VI Agriculture Show
- Page 20
How TO Save Seeds

BY DAN JASON
OF SALT SPRING SEEDS

 

I think the practice of saving seeds is due for a revival. Seed saving is rewarding in so many ways. It’s very easy. If you find yourself smitten by it, there are ways you can become more expert. Even a little seed saving is empowering.

 

Basics

 

Basically, you go to the seeds when they are ready and get them. You make sure they’re really dry, and then you store them.

 

It’s as simple as that, but getting good seeds at the right time involves knowing the life cycle of a plant and whether a seed will stay true.

 

You can gather seeds in different ways such as plucking, rubbing, shaking and grabbing. Making sure seeds are dry enough means having a good drying space for them. Storing seeds well involves having appropriate labels and containers for them.

 

Plant Types and Specifics

 

Plants are annual, biennial or perennial. • Annuals, such as lettuce and tomatoes, flower and mature seeds in the same year.

 

Biennial plants (such as carrots and beets) are normally harvested as food in their first summer or fall, and do not flower or produce seed until the following year.
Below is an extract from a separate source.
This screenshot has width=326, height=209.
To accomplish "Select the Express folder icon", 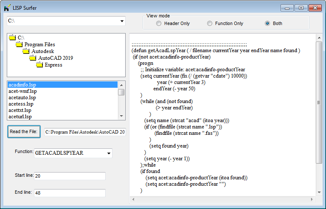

In mild coastal or southern regions, biennials will survive the winter under cover of hay or leaves. In most of continental North America, biennials must be dug up and carefully stored elsewhere during the winter to be replanted in the spring. Most biennials become tall and bushy when going to seed, taking up more space than they did the previous year. They can be thinned or transplanted to twice the usual spacing.

 

Perennials live and bear seed year after year.

 

Plants are also classified as either self pollinated or cross-pollinated, although sometimes they can be both.

 

Self-pollinated Plants: Pollen is not transferred from one flower to another, either on the same plant or between plants. The process occurs within each flower. The flowers have both male and female plant parts and pollination occurs successfully within the single bloom. The seeds of these plants almost always retain the quality of the parent, or stay “true.” Because they rarely cross with another variety of the same species, isolating them is unnecessary, unless you want absolute purity in a strain.

 

Cross-pollinated plants: The pollen from one flower fertilizes another flower, either on the same or another plant. Either wind or insects carry the pollen. It is important to know the other varieties of the same species with which a plant has the potential to exchange pollen. For example, if your cabbage and your broccoli flower at the same time, the seed will produce few plants that look like either of them. Allowing only one variety of each potentially cross-pollinating vegetable to flower out eliminates the need to separate plants from each other. As well, barriers can be erected or planted, plantings can be staggered or crops can be covered with garden fabric.

 

Self-pollinating Annuals

 

These include lettuces, beans, grains, tomatoes and peppers. It is easy to save a diversity of them and they are very significant crops to save.

 

Lettuce

 

Lettuces are unusual in the manner that they complete their cycle and go to seed. They don’t dry down but instead they grow up. They put up a flowering stalk that can reach waist high and as they do so the leaves become shrunken versions of their former selves. The candelabra- like appearance of many cultivars is so attractive that their aesthetic appeal could be taken into consideration when planning your garden.

 

A single lettuce can produce hundreds of small yellow flowers atop its stalk. The flowers become bunches of feathery little seed sites, each flower creating eight to 15 seeds. The seeds are a miniature version of dandelion seeds, having a tiny parachute perfect for riding the breezes. They are little wedges about an eighth of an inch long and are either white or dark, depending on variety.

 

Someone wanting to have enough seed for the coming year could simply pluck two or three fuzzy seed heads to easily get a couple of dozen seeds. The seeds ripen over several weeks, and when they start to appear, there are many flowers still blooming. If you want a lot, it’s best to wait until a third of the seeds are ready and collect them when conditions are as dry as possible

 

The plants can be tipped into whatever container you’re employing and shaken to release the seeds. You can also rub the seedheads between the thumb and forefingers of one hand while holding the bucket or bag under them with the other. I’ve found the plastic pails that are usually available from stores that sell ice cream cones to be perfect for gathering lots of different seeds: seedheads can be easily bent into them and shaken against the sides.

 

After harvest, lettuce seeds are best dried for another day or two. Spread them out on plates, pans, trays or bucket lids in a warm, airy place. The freshly gathered seed usually comes with a little fluff and flower parts. The fluff quickly dries in the presence of heat and any little bugs you may have picked with the seeds will usually disappear in a few hours.

 

The seed can be rubbed between the fingers to release the fluff. Most of the fluff can be easily blown away if you’re careful not to blow too hard. Sifting it through an appropriate screen can also clean the seed. For the amateur seed saver, it is not crucial for the seeds to be totally clean, just totally dry.